O Atlético pode iniciar entre hoje e amanhã a construção de arquibancadas tubulares para reestrear no Janguito Malucelli já na próxima terça-feira, no jogo com o Joinville, partida que abre o returno da Série B. Parte dos 5.800 lugares que precisam ser criados ficará atrás das cabines e outra parte atrás do gol à direita das cabines de imprensa. A diretoria e a empresa que construirá as arquibancadas ainda não decidiram quantos lugares serão colocados em cada novo setor. E só depois de toda estrutura montada o clube poderá acionar o Corpo de Bombeiros para fazer a nova vistoria. Se o laudo for liberado, a CBF deve acatar a estratégia atleticana, mas para isso precisa de um posicionamento do clube até sexta-feira para poder confirmar a mudança do local e horário da partida, por ora marcado para o Caranguejão, às 19h30. “Temos pouco tempo para resolver, porque o jogo é na terça-feira e passamos o dia em função disso, amanhã (hoje) vamos ter alguma novidade”, disse o diretor de marketing do Furacão, Mauro Holzmann, que está negociando o retorno para o Janguitão.

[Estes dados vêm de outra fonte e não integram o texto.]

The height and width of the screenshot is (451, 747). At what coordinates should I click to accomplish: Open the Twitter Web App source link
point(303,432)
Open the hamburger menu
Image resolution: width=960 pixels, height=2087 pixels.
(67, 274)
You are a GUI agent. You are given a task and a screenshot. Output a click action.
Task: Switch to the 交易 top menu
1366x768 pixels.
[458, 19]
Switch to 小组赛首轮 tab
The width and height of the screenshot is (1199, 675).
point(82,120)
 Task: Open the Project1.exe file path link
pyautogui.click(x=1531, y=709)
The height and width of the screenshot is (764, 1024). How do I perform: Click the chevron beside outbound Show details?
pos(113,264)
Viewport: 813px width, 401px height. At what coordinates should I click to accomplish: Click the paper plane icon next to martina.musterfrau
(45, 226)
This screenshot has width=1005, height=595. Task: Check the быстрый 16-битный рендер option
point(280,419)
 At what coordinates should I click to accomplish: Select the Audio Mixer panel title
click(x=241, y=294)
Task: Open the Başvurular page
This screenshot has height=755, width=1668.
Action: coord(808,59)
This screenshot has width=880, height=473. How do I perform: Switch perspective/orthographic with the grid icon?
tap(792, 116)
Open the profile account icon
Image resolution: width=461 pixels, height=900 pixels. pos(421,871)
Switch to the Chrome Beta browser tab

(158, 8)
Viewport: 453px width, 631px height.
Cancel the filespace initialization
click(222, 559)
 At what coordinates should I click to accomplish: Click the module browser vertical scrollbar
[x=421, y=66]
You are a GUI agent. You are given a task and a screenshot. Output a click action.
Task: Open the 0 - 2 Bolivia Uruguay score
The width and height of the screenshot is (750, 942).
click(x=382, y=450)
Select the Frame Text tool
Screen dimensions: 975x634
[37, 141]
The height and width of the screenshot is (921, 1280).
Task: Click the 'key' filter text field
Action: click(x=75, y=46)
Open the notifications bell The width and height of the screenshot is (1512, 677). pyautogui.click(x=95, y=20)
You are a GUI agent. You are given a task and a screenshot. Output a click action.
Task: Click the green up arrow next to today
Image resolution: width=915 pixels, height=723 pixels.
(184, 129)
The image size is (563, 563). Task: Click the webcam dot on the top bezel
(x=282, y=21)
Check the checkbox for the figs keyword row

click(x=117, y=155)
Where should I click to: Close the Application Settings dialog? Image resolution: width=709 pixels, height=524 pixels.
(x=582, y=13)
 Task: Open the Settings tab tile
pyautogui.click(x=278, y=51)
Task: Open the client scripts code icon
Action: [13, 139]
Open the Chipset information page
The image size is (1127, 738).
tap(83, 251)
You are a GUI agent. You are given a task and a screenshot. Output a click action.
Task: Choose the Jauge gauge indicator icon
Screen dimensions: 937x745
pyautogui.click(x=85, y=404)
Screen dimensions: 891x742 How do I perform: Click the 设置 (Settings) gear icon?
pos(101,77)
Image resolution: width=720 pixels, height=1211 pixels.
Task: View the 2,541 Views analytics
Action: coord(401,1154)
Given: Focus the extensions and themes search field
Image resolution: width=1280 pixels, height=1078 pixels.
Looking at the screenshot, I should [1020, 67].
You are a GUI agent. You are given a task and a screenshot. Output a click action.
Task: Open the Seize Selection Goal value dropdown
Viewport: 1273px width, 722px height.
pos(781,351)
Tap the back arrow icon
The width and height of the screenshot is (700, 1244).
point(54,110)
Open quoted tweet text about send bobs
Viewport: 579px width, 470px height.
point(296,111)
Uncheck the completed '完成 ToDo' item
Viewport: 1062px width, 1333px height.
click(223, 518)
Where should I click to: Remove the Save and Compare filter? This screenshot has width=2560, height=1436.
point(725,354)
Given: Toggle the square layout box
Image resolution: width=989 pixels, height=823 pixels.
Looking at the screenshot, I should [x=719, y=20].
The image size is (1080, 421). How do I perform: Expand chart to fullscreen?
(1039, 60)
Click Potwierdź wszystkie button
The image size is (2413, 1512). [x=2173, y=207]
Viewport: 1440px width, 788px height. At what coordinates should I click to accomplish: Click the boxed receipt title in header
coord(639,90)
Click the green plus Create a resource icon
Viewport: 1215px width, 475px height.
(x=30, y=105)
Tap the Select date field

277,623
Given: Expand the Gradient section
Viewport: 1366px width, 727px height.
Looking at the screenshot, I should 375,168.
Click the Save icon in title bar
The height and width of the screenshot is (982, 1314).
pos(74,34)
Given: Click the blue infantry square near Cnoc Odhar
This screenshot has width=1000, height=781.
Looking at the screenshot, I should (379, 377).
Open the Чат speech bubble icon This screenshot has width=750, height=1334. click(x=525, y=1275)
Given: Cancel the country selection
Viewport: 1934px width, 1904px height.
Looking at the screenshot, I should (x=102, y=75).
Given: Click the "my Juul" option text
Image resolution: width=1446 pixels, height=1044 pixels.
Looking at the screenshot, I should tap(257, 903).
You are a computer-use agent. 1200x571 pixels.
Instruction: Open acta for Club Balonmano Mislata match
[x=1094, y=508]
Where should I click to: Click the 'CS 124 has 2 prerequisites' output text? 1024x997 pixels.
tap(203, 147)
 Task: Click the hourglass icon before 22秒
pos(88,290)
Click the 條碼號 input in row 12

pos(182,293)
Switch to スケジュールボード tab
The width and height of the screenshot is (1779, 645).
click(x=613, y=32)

Este ano, o Furacão já atuou como mandante três vezes no Ecoestádio, todos jogos pelo Campeonato Paranaense. Nos três jogos, apenas 7.378 atleticanos marcaram presença no estádio, com média de 2.459 pessoas por partida.

A medida de voltar ao estádio do J. Malucelli é a última cartada da diretoria para trazer o Furacão de volta a Curitiba. A distância dos jogos e da torcida foi um alto preço que o clube pagou, mas para os dirigentes é um sacrifício pequeno perto do objetivo final.

“Não digo que o Atlético está pagando um preço alto por estar fora da Baixada porque é um projeto que merece sacrifício que é pequeno perto do que vamos fazer e vale muito a pena”, disse Mauro.

Agora com o novo empenho para voltar a Curitiba, a diretoria acredita que terá casa cheia nos jogos do Furacão, por conta dos quase 15 mil sócios adimplentes hoje.

“Estamos cumprindo nossa obrigação como dirigente de fazer o clube jogar próximo do torcedor. O time voltou a ganhar e o torcedor tem que apoiar. Voltando a jogar na cidade o torcedor tem que ir. Em Paranaguá entendemos, tem pedágio caro, é longe, mas aqui não tem o que falar”, acrescentou Mauro.